▶ [PROBLEM TO SOLVE]: Would you transcribe exactly the lines from the one containing "Task: Open the May 26, 2023 6:30PM end chip" to the last line of the data below, both ends included, but none of the pictures?
** Opening PROVIDED RECORDS block **
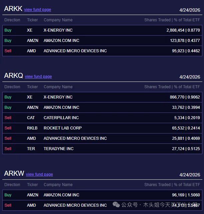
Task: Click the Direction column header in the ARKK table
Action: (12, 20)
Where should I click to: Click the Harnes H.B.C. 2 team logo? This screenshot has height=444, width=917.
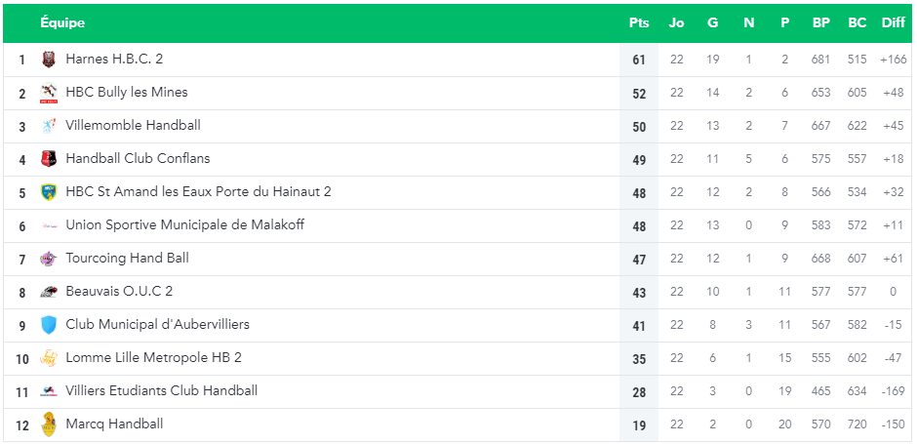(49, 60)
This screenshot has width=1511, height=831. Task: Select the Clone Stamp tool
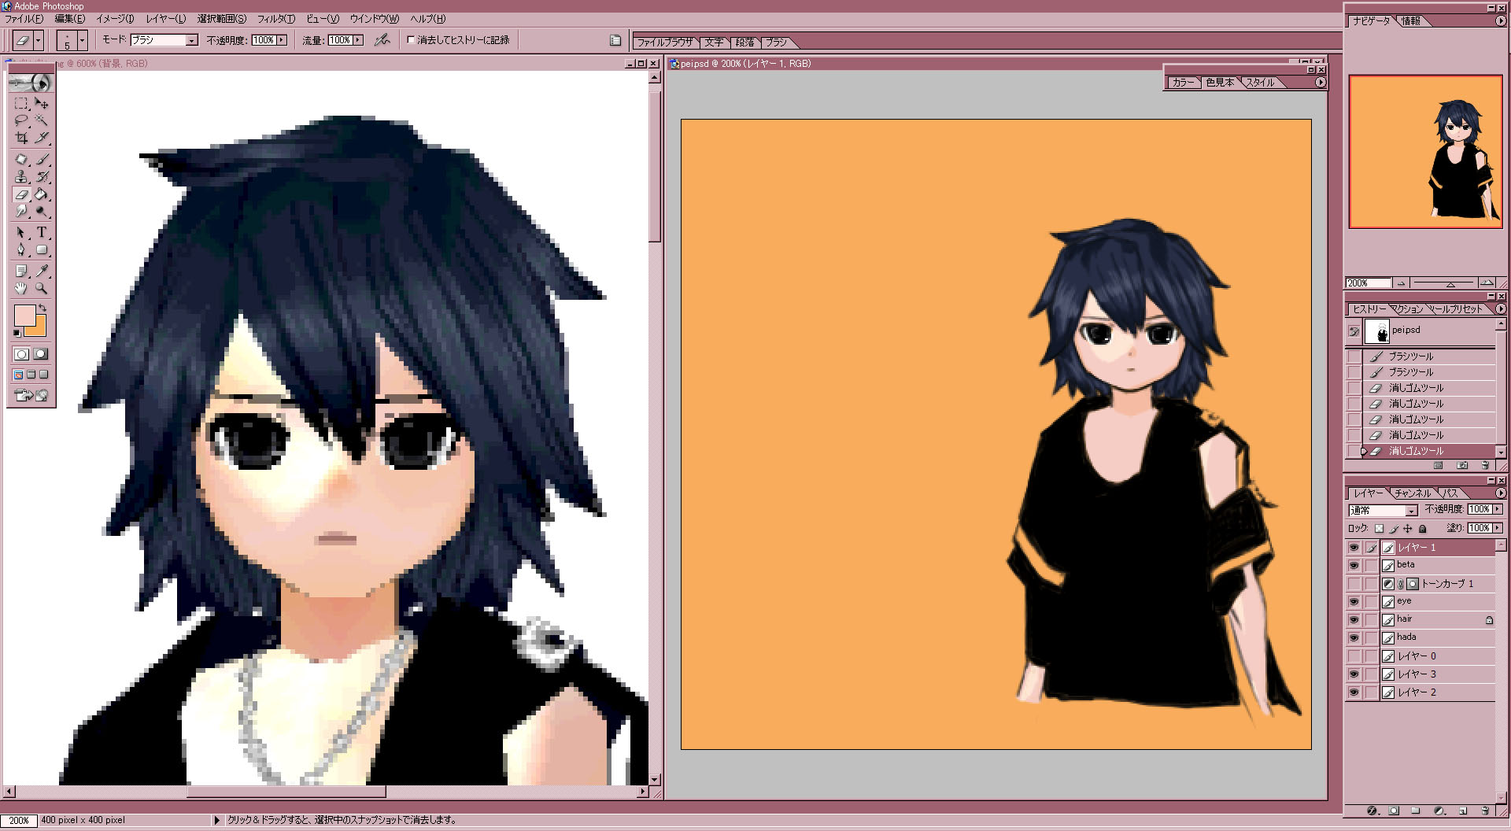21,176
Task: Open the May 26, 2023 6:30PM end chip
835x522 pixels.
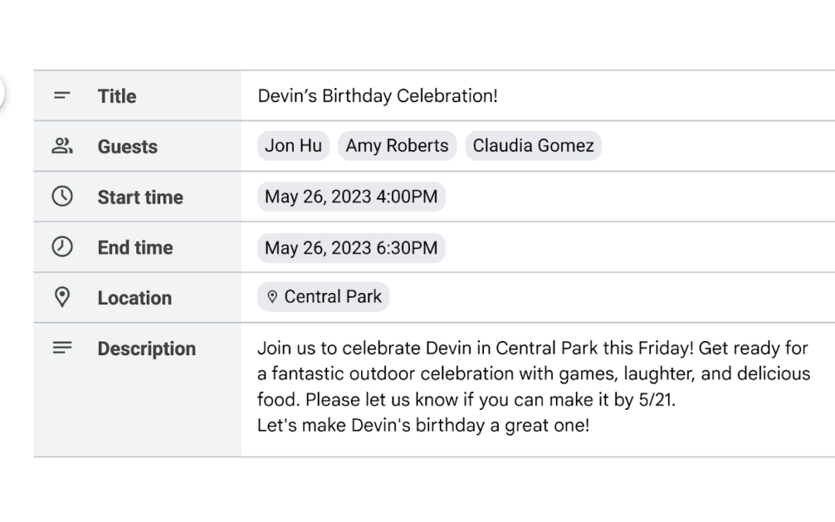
** Closing PROVIDED RECORDS block **
▶ [EXPECTED OUTPUT]:
Task: Open the May 26, 2023 6:30PM end chip
835x522 pixels.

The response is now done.